¿Que cómo la conocí? Oh, ya querrían ustedes una historia similar a la nuestra. Ella era una mujercita de ciudad, toda adornada con joyas y de una educación exquisita. Era atenta y graciosa... y bella. Era muy bella. Tenía dos grandes ojos azules que llamaban descaradamente la atención, el pelo azabache y rizado, y unos labios suaves e infinitamente rojos. Soñaba con casarse con algún hombre aventurero que la llevase a la India y a América, como sucedía en sus novelas de romances. Ella quería abrazar el mundo, quería abrazarlo y ahogarse en él.
En su decimoctavo cumpleaños la conocí. Sus padres habían organizado una fiesta en uno de los locales más caros de la ciudad. Mientras yo paseaba por allí, tratando de evitar los bares y emborrachado de problemas por una mujer difícil, ella salió a tomar el aire, sonrosada por el calor. De su mano iba un joven de edad similar a la suya, que trataba de ganarse sus labios mientras sus ojos la recorrían con deseo. Ella, coqueta, fijaba su mirada deslumbrante en la de él y reía con exageración cada una de sus palabras... hasta que reparó en mi presencia. Sus grandes ojos azules se detuvieron en mi camisa remangada, en la pluma que guardaba tras la oreja y en mi cuaderno de viajes. Debí parecerle un doble de Indiana Jones o de algún vaquero del Oeste, porque rechazó a su acompañante y se dirigió hacia mí, fascinada.
–Perdona, ¿es aquello un diario?
Sus palabras atravesaron mis pensamientos como un aguijón traicionero y, al mirarla, me reí de lo absurdo de la situación. Sí, era un cuaderno de viajes. Miles de letras y sueños, capítulos enteros de mi vida. ¿Y a quién le importaba? Yo era el único que leía una y otra vez sus historias, al único al que le interesaba lo que contenían sus tapas de cuero. Y recordé, recordé de nuevo la sonrisa desencantada de Mariam y sus bostezos discretos cuando yo le hablaba de él. Apreté la mandíbula y reanudé el camino, pero ella volvió a insistir.

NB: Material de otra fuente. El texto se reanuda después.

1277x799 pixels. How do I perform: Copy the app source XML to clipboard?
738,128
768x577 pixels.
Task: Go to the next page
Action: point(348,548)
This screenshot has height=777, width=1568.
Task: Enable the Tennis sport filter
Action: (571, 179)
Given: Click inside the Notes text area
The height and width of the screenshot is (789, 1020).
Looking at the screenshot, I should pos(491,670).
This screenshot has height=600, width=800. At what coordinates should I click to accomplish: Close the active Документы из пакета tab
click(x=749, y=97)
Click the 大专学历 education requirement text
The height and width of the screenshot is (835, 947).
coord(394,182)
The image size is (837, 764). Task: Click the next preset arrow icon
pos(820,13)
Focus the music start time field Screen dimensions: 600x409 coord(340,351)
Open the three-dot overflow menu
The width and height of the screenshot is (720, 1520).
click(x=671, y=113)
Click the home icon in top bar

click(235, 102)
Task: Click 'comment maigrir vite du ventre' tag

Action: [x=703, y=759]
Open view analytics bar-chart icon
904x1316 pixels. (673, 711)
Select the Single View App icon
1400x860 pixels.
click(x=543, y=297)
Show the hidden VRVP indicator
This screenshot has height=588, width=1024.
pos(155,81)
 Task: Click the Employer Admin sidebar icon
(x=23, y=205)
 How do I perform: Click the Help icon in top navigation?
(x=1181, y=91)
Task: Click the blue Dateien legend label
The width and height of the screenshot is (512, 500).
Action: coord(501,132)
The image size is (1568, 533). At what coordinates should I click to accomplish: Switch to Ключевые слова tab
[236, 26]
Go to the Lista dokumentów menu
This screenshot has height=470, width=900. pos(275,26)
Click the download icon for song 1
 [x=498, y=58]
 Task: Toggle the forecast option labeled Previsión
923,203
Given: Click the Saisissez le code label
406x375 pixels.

–Cuéntame, por favor. Cuéntame hasta dónde has viajado y cómo son todos esos lugares.
Se aferró a mi brazo y me guió hasta un banco y entonces me hechizó con su mirada. Era hermosa, nadie podría negarlo, pero la belleza que me cautivó no fue la de sus ojos claros, ni su pelo, tampoco sus labios rojos o su gracia. Algo vi en aquella mirada que logró aliviar mi tormento.
De modo que, casi sin darme cuenta, me descubrí hablándole de Roma, de las dunas brillantes del desierto y de la nube húmeda del Amazonas. Y ella me escuchaba, a veces con los ojos abiertos y otras con los ojos cerrados. No recuerdo cuántas páginas le leí, ni cuándo se apagaron las farolas. Sé que ella se quedó dormida en mi hombro, que salieron a buscarla y que yo impedí que la despertasen.
Cuando despertó, me besó y se marchó corriendo. No traté de alcanzarla, porque sabía que no debía hacerlo. Me mantuve muy quieto en el banco, con el cuaderno abierto sobre las rodillas y aquel beso quemándome en los labios.